Quoted passage:
┌──

EX-10.1 2 v347460_ex10-1.htm EXHIBIT 10.1

AMENDMENT NO. 1 TO THE PURCHASE AGREEMENT

 

This Amendment No. 1 (the “Amendment”) is executed as of June 7, 2013 and is made to that certain Purchase Agreement (the “Purchase Agreement”), dated as of February 18, 2013, by and between Cytomedix, Inc., a Delaware corporation, (the “Company”), and Lincoln Park Capital Fund, LLC, an Illinois limited liability company (the “Investor”). The Company and the Investor are referred to collectively as the Parties and individually as a Party. Terms used as defined terms herein and not otherwise defined shall have the meanings provided thereto in the Purchase Agreement.

 

RECITALS

 

WHEREAS, on February 18, 2013, the Company and the Investor entered into the Purchase Agreement; and

 

WHEREAS, Section 12(o) provides, in pertinent part, that no provision of the Purchase Agreement may be amended or waived by the parties from and after the date that is a business day immediately preceding the initial filing of the Registration Statement with the SEC, and, subject to the immediately preceding sentence, no provision of this Purchase Agreement may be amended other than by a written instrument signed by both parties thereto; and

 

WHEREAS, the parties to the Purchase Agreement wish to amend certain terms of the Purchase Agreement as set forth below, and a Registration Statement has not been filed with the SEC.

└──

Data extract:
┌──

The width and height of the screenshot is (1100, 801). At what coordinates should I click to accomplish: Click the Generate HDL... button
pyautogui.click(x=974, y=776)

└──

Problem to solve: Condense the paragraph of the amendment above that begins "This Amendment No. 1" into a short bulleted list that keeps its main facts.

Exercise answer:
- Amendment No. 1 (the "Amendment") is executed as of June 7, 2013.
- It amends the Purchase Agreement dated as of February 18, 2013.
- The parties are Cytomedix, Inc., a Delaware corporation (the "Company"), and Lincoln Park Capital Fund, LLC, an Illinois limited liability company (the "Investor"). Together they are the Parties, and each individually is a Party.
- Defined terms not otherwise defined have the meanings given in the Purchase Agreement.